(Source information begins)

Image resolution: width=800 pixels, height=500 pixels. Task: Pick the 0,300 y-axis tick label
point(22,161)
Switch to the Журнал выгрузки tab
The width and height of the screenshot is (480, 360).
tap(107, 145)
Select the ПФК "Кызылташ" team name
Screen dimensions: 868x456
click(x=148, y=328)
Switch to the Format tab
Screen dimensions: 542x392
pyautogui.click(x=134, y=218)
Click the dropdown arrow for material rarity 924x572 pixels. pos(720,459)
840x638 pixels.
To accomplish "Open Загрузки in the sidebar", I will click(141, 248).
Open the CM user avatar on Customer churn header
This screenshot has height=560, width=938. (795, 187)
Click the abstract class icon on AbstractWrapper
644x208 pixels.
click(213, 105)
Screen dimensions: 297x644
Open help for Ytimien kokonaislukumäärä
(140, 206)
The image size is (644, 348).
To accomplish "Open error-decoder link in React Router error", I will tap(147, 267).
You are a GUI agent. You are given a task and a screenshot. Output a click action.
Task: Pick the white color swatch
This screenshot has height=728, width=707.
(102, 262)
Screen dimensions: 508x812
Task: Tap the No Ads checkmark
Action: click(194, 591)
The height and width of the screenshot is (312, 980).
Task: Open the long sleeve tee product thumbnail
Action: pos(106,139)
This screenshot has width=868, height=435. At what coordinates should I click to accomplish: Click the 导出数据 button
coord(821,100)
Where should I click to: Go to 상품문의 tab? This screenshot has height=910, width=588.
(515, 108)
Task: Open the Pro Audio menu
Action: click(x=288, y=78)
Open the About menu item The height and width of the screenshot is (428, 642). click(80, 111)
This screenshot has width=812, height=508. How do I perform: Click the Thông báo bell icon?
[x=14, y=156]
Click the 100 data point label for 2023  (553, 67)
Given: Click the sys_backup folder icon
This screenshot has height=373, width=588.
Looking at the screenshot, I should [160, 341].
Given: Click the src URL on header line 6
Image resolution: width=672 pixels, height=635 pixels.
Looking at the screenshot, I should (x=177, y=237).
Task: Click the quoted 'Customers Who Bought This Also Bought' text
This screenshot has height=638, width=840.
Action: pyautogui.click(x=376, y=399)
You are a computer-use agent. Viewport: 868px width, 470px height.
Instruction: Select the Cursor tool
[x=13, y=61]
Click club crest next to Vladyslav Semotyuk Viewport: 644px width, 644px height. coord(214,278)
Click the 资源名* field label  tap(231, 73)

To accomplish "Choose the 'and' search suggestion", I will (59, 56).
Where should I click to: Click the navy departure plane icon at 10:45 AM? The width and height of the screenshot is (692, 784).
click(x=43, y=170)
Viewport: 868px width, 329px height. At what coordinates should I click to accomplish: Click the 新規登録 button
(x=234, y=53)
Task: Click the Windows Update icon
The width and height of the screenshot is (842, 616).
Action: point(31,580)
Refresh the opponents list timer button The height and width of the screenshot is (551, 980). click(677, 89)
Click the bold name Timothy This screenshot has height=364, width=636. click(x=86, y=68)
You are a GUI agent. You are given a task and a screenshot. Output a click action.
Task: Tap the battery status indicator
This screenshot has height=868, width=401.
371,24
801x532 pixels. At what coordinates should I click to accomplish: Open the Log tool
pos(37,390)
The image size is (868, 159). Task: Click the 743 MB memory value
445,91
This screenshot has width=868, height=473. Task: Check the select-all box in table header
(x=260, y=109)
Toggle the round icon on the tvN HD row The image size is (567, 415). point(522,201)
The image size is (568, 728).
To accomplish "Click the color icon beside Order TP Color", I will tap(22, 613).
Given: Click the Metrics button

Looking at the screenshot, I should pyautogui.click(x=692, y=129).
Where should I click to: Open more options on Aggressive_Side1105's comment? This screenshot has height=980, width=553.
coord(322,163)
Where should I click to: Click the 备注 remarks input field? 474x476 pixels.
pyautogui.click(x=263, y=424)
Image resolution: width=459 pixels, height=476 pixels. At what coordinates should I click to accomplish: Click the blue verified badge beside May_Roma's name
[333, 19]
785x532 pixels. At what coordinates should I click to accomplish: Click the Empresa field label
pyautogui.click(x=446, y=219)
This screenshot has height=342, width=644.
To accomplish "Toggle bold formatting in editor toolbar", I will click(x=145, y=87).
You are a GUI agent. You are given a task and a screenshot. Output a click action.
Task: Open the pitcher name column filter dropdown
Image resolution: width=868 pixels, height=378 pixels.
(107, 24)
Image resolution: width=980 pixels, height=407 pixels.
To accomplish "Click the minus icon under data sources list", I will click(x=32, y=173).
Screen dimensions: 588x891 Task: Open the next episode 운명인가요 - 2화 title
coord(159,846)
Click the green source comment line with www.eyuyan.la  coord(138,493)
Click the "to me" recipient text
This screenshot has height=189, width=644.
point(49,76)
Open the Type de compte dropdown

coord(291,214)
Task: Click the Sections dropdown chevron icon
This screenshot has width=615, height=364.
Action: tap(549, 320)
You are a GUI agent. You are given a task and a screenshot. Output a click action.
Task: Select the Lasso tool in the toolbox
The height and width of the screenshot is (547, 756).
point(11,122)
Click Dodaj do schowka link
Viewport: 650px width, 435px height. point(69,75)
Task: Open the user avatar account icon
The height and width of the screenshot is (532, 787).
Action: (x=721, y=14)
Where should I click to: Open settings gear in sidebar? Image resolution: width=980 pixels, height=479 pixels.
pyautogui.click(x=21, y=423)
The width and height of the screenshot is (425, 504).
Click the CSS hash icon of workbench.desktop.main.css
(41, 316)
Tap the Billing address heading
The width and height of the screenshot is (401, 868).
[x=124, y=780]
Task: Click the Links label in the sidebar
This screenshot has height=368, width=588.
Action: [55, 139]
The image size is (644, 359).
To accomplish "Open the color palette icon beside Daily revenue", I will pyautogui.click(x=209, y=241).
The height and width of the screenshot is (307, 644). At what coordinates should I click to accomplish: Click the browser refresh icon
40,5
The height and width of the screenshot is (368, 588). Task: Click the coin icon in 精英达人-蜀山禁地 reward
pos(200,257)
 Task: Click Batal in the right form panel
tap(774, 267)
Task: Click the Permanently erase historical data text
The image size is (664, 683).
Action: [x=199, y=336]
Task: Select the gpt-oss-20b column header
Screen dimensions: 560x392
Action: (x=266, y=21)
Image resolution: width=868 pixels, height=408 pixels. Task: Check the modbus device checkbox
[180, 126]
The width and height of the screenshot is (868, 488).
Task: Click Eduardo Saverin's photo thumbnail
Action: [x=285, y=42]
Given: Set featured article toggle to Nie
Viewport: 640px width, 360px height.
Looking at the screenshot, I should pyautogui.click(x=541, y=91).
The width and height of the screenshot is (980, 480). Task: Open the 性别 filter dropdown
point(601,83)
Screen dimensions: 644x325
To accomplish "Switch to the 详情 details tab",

(Source information ends)

### Exercise objective
For every entry above, write out an exact copy.

### Solution
Image resolution: width=800 pixels, height=500 pixels. Task: Pick the 0,300 y-axis tick label
point(22,161)
Switch to the Журнал выгрузки tab
The width and height of the screenshot is (480, 360).
tap(107, 145)
Select the ПФК "Кызылташ" team name
Screen dimensions: 868x456
click(x=148, y=328)
Switch to the Format tab
Screen dimensions: 542x392
pyautogui.click(x=134, y=218)
Click the dropdown arrow for material rarity 924x572 pixels. pos(720,459)
840x638 pixels.
To accomplish "Open Загрузки in the sidebar", I will click(141, 248).
Open the CM user avatar on Customer churn header
This screenshot has height=560, width=938. (795, 187)
Click the abstract class icon on AbstractWrapper
644x208 pixels.
click(213, 105)
Screen dimensions: 297x644
Open help for Ytimien kokonaislukumäärä
(140, 206)
The image size is (644, 348).
To accomplish "Open error-decoder link in React Router error", I will tap(147, 267).
You are a GUI agent. You are given a task and a screenshot. Output a click action.
Task: Pick the white color swatch
This screenshot has height=728, width=707.
(102, 262)
Screen dimensions: 508x812
Task: Tap the No Ads checkmark
Action: click(194, 591)
The height and width of the screenshot is (312, 980).
Task: Open the long sleeve tee product thumbnail
Action: pos(106,139)
This screenshot has width=868, height=435. At what coordinates should I click to accomplish: Click the 导出数据 button
coord(821,100)
Where should I click to: Go to 상품문의 tab? This screenshot has height=910, width=588.
(515, 108)
Task: Open the Pro Audio menu
Action: click(x=288, y=78)
Open the About menu item The height and width of the screenshot is (428, 642). click(80, 111)
This screenshot has width=812, height=508. How do I perform: Click the Thông báo bell icon?
[x=14, y=156]
Click the 100 data point label for 2023  (553, 67)
Given: Click the sys_backup folder icon
This screenshot has height=373, width=588.
Looking at the screenshot, I should [160, 341].
Given: Click the src URL on header line 6
Image resolution: width=672 pixels, height=635 pixels.
Looking at the screenshot, I should (x=177, y=237).
Task: Click the quoted 'Customers Who Bought This Also Bought' text
This screenshot has height=638, width=840.
Action: pyautogui.click(x=376, y=399)
You are a computer-use agent. Viewport: 868px width, 470px height.
Instruction: Select the Cursor tool
[x=13, y=61]
Click club crest next to Vladyslav Semotyuk Viewport: 644px width, 644px height. coord(214,278)
Click the 资源名* field label  tap(231, 73)

To accomplish "Choose the 'and' search suggestion", I will (59, 56).
Where should I click to: Click the navy departure plane icon at 10:45 AM? The width and height of the screenshot is (692, 784).
click(x=43, y=170)
Viewport: 868px width, 329px height. At what coordinates should I click to accomplish: Click the 新規登録 button
(x=234, y=53)
Task: Click the Windows Update icon
The width and height of the screenshot is (842, 616).
Action: point(31,580)
Refresh the opponents list timer button The height and width of the screenshot is (551, 980). click(677, 89)
Click the bold name Timothy This screenshot has height=364, width=636. click(x=86, y=68)
You are a GUI agent. You are given a task and a screenshot. Output a click action.
Task: Tap the battery status indicator
This screenshot has height=868, width=401.
371,24
801x532 pixels. At what coordinates should I click to accomplish: Open the Log tool
pos(37,390)
The image size is (868, 159). Task: Click the 743 MB memory value
445,91
This screenshot has width=868, height=473. Task: Check the select-all box in table header
(x=260, y=109)
Toggle the round icon on the tvN HD row The image size is (567, 415). point(522,201)
The image size is (568, 728).
To accomplish "Click the color icon beside Order TP Color", I will tap(22, 613).
Given: Click the Metrics button

Looking at the screenshot, I should pyautogui.click(x=692, y=129).
Where should I click to: Open more options on Aggressive_Side1105's comment? This screenshot has height=980, width=553.
coord(322,163)
Where should I click to: Click the 备注 remarks input field? 474x476 pixels.
pyautogui.click(x=263, y=424)
Image resolution: width=459 pixels, height=476 pixels. At what coordinates should I click to accomplish: Click the blue verified badge beside May_Roma's name
[333, 19]
785x532 pixels. At what coordinates should I click to accomplish: Click the Empresa field label
pyautogui.click(x=446, y=219)
This screenshot has height=342, width=644.
To accomplish "Toggle bold formatting in editor toolbar", I will click(x=145, y=87).
You are a GUI agent. You are given a task and a screenshot. Output a click action.
Task: Open the pitcher name column filter dropdown
Image resolution: width=868 pixels, height=378 pixels.
(107, 24)
Image resolution: width=980 pixels, height=407 pixels.
To accomplish "Click the minus icon under data sources list", I will click(x=32, y=173).
Screen dimensions: 588x891 Task: Open the next episode 운명인가요 - 2화 title
coord(159,846)
Click the green source comment line with www.eyuyan.la  coord(138,493)
Click the "to me" recipient text
This screenshot has height=189, width=644.
point(49,76)
Open the Type de compte dropdown

coord(291,214)
Task: Click the Sections dropdown chevron icon
This screenshot has width=615, height=364.
Action: tap(549, 320)
You are a GUI agent. You are given a task and a screenshot. Output a click action.
Task: Select the Lasso tool in the toolbox
The height and width of the screenshot is (547, 756).
point(11,122)
Click Dodaj do schowka link
Viewport: 650px width, 435px height. point(69,75)
Task: Open the user avatar account icon
The height and width of the screenshot is (532, 787).
Action: (x=721, y=14)
Where should I click to: Open settings gear in sidebar? Image resolution: width=980 pixels, height=479 pixels.
pyautogui.click(x=21, y=423)
The width and height of the screenshot is (425, 504).
Click the CSS hash icon of workbench.desktop.main.css
(41, 316)
Tap the Billing address heading
The width and height of the screenshot is (401, 868).
[x=124, y=780]
Task: Click the Links label in the sidebar
This screenshot has height=368, width=588.
Action: [55, 139]
The image size is (644, 359).
To accomplish "Open the color palette icon beside Daily revenue", I will pyautogui.click(x=209, y=241).
The height and width of the screenshot is (307, 644). At what coordinates should I click to accomplish: Click the browser refresh icon
40,5
The height and width of the screenshot is (368, 588). Task: Click the coin icon in 精英达人-蜀山禁地 reward
pos(200,257)
 Task: Click Batal in the right form panel
tap(774, 267)
Task: Click the Permanently erase historical data text
The image size is (664, 683).
Action: [x=199, y=336]
Task: Select the gpt-oss-20b column header
Screen dimensions: 560x392
Action: (x=266, y=21)
Image resolution: width=868 pixels, height=408 pixels. Task: Check the modbus device checkbox
[180, 126]
The width and height of the screenshot is (868, 488).
Task: Click Eduardo Saverin's photo thumbnail
Action: [x=285, y=42]
Given: Set featured article toggle to Nie
Viewport: 640px width, 360px height.
Looking at the screenshot, I should pyautogui.click(x=541, y=91).
The width and height of the screenshot is (980, 480). Task: Open the 性别 filter dropdown
point(601,83)
Screen dimensions: 644x325
To accomplish "Switch to the 详情 details tab",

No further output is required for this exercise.